>> begin
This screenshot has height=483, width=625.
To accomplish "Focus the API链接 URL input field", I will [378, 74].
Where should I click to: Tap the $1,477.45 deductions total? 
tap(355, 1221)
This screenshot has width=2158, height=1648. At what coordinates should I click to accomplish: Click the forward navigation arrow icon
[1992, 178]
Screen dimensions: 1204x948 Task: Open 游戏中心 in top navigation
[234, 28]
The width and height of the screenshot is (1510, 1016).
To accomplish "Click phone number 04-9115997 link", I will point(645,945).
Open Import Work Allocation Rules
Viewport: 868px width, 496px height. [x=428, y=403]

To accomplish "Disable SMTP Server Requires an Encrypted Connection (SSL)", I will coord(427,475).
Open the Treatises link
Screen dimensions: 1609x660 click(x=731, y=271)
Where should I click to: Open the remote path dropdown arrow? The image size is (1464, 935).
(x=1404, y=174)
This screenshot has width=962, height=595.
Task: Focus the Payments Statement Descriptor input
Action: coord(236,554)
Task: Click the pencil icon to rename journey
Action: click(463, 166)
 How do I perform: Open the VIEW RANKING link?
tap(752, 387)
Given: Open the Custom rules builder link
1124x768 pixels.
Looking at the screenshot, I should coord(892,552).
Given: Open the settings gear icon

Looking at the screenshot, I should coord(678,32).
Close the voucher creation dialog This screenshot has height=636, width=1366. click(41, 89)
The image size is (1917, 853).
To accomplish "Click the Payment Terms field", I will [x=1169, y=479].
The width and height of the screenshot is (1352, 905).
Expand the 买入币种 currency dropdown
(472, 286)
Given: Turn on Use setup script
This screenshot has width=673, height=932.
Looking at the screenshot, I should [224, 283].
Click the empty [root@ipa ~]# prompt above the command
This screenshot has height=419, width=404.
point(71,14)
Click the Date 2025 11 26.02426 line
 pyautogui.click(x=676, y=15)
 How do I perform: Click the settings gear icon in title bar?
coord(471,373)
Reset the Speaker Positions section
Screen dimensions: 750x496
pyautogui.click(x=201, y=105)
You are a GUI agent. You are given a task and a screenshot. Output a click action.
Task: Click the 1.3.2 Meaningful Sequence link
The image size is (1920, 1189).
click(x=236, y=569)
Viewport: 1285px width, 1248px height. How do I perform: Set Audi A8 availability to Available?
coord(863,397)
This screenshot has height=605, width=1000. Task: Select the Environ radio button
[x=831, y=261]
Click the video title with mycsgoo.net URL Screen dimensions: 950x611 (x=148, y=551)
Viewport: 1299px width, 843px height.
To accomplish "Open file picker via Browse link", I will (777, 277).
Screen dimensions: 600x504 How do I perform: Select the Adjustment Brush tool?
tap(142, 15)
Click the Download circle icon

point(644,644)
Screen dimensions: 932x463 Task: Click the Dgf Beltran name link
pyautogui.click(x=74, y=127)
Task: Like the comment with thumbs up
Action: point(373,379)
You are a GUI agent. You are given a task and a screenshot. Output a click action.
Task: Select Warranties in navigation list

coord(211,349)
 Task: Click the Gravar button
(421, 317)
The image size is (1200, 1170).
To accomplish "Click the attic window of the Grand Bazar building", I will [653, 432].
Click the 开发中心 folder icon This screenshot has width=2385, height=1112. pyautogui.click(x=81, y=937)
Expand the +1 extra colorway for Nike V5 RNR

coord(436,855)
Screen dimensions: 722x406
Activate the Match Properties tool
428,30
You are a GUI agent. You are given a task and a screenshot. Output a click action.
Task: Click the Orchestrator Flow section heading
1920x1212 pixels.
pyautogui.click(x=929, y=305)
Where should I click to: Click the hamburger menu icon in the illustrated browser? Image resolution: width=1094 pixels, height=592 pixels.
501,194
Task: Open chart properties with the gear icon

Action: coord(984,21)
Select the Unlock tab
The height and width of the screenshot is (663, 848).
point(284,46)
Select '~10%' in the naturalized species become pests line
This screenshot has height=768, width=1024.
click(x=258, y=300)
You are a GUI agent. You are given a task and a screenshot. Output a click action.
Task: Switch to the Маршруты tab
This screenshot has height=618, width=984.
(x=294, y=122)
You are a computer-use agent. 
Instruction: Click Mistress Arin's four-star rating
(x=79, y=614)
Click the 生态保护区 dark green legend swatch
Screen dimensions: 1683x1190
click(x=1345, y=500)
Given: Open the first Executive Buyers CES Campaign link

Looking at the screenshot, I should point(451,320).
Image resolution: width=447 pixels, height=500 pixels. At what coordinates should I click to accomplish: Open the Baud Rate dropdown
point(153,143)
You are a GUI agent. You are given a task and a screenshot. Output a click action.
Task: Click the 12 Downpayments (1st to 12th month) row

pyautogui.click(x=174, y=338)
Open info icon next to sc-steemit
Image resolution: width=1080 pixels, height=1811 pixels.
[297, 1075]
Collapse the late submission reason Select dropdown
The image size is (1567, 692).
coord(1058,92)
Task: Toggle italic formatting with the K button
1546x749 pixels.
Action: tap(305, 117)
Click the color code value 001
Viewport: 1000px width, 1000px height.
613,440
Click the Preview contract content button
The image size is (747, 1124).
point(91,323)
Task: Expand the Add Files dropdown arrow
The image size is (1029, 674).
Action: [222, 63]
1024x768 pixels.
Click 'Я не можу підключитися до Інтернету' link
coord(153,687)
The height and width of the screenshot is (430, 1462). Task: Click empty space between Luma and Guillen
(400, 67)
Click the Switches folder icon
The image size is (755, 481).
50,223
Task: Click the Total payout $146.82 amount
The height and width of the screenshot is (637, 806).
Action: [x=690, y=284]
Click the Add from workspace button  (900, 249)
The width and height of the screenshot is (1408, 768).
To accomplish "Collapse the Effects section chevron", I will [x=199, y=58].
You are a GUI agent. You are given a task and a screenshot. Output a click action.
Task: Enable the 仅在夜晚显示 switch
>> end
> _Goal of the exercise_
Please update the listing above by changing every "How do I perform" to "How can I carry out" and leaving all other text as it is.

> _Expected output_
This screenshot has height=483, width=625.
To accomplish "Focus the API链接 URL input field", I will [378, 74].
Where should I click to: Tap the $1,477.45 deductions total? 
tap(355, 1221)
This screenshot has width=2158, height=1648. At what coordinates should I click to accomplish: Click the forward navigation arrow icon
[1992, 178]
Screen dimensions: 1204x948 Task: Open 游戏中心 in top navigation
[234, 28]
The width and height of the screenshot is (1510, 1016).
To accomplish "Click phone number 04-9115997 link", I will point(645,945).
Open Import Work Allocation Rules
Viewport: 868px width, 496px height. [x=428, y=403]

To accomplish "Disable SMTP Server Requires an Encrypted Connection (SSL)", I will coord(427,475).
Open the Treatises link
Screen dimensions: 1609x660 click(x=731, y=271)
Where should I click to: Open the remote path dropdown arrow? The image size is (1464, 935).
(x=1404, y=174)
This screenshot has width=962, height=595.
Task: Focus the Payments Statement Descriptor input
Action: coord(236,554)
Task: Click the pencil icon to rename journey
Action: click(463, 166)
 How can I carry out: Open the VIEW RANKING link?
tap(752, 387)
Given: Open the Custom rules builder link
1124x768 pixels.
Looking at the screenshot, I should coord(892,552).
Given: Open the settings gear icon

Looking at the screenshot, I should coord(678,32).
Close the voucher creation dialog This screenshot has height=636, width=1366. click(41, 89)
The image size is (1917, 853).
To accomplish "Click the Payment Terms field", I will [x=1169, y=479].
The width and height of the screenshot is (1352, 905).
Expand the 买入币种 currency dropdown
(472, 286)
Given: Turn on Use setup script
This screenshot has width=673, height=932.
Looking at the screenshot, I should [224, 283].
Click the empty [root@ipa ~]# prompt above the command
This screenshot has height=419, width=404.
point(71,14)
Click the Date 2025 11 26.02426 line
 pyautogui.click(x=676, y=15)
 How can I carry out: Click the settings gear icon in title bar?
coord(471,373)
Reset the Speaker Positions section
Screen dimensions: 750x496
pyautogui.click(x=201, y=105)
You are a GUI agent. You are given a task and a screenshot. Output a click action.
Task: Click the 1.3.2 Meaningful Sequence link
The image size is (1920, 1189).
click(x=236, y=569)
Viewport: 1285px width, 1248px height. How can I carry out: Set Audi A8 availability to Available?
coord(863,397)
This screenshot has height=605, width=1000. Task: Select the Environ radio button
[x=831, y=261]
Click the video title with mycsgoo.net URL Screen dimensions: 950x611 (x=148, y=551)
Viewport: 1299px width, 843px height.
To accomplish "Open file picker via Browse link", I will (777, 277).
Screen dimensions: 600x504 How can I carry out: Select the Adjustment Brush tool?
tap(142, 15)
Click the Download circle icon

point(644,644)
Screen dimensions: 932x463 Task: Click the Dgf Beltran name link
pyautogui.click(x=74, y=127)
Task: Like the comment with thumbs up
Action: point(373,379)
You are a GUI agent. You are given a task and a screenshot. Output a click action.
Task: Select Warranties in navigation list

coord(211,349)
 Task: Click the Gravar button
(421, 317)
The image size is (1200, 1170).
To accomplish "Click the attic window of the Grand Bazar building", I will [653, 432].
Click the 开发中心 folder icon This screenshot has width=2385, height=1112. pyautogui.click(x=81, y=937)
Expand the +1 extra colorway for Nike V5 RNR

coord(436,855)
Screen dimensions: 722x406
Activate the Match Properties tool
428,30
You are a GUI agent. You are given a task and a screenshot. Output a click action.
Task: Click the Orchestrator Flow section heading
1920x1212 pixels.
pyautogui.click(x=929, y=305)
Where should I click to: Click the hamburger menu icon in the illustrated browser? Image resolution: width=1094 pixels, height=592 pixels.
501,194
Task: Open chart properties with the gear icon

Action: coord(984,21)
Select the Unlock tab
The height and width of the screenshot is (663, 848).
point(284,46)
Select '~10%' in the naturalized species become pests line
This screenshot has height=768, width=1024.
click(x=258, y=300)
You are a GUI agent. You are given a task and a screenshot. Output a click action.
Task: Switch to the Маршруты tab
This screenshot has height=618, width=984.
(x=294, y=122)
You are a computer-use agent. 
Instruction: Click Mistress Arin's four-star rating
(x=79, y=614)
Click the 生态保护区 dark green legend swatch
Screen dimensions: 1683x1190
click(x=1345, y=500)
Given: Open the first Executive Buyers CES Campaign link

Looking at the screenshot, I should point(451,320).
Image resolution: width=447 pixels, height=500 pixels. At what coordinates should I click to accomplish: Open the Baud Rate dropdown
point(153,143)
You are a GUI agent. You are given a task and a screenshot. Output a click action.
Task: Click the 12 Downpayments (1st to 12th month) row

pyautogui.click(x=174, y=338)
Open info icon next to sc-steemit
Image resolution: width=1080 pixels, height=1811 pixels.
[297, 1075]
Collapse the late submission reason Select dropdown
The image size is (1567, 692).
coord(1058,92)
Task: Toggle italic formatting with the K button
1546x749 pixels.
Action: tap(305, 117)
Click the color code value 001
Viewport: 1000px width, 1000px height.
613,440
Click the Preview contract content button
The image size is (747, 1124).
point(91,323)
Task: Expand the Add Files dropdown arrow
The image size is (1029, 674).
Action: [222, 63]
1024x768 pixels.
Click 'Я не можу підключитися до Інтернету' link
coord(153,687)
The height and width of the screenshot is (430, 1462). Task: Click empty space between Luma and Guillen
(400, 67)
Click the Switches folder icon
The image size is (755, 481).
50,223
Task: Click the Total payout $146.82 amount
The height and width of the screenshot is (637, 806).
Action: [x=690, y=284]
Click the Add from workspace button  (900, 249)
The width and height of the screenshot is (1408, 768).
To accomplish "Collapse the Effects section chevron", I will [x=199, y=58].
You are a GUI agent. You are given a task and a screenshot. Output a click action.
Task: Enable the 仅在夜晚显示 switch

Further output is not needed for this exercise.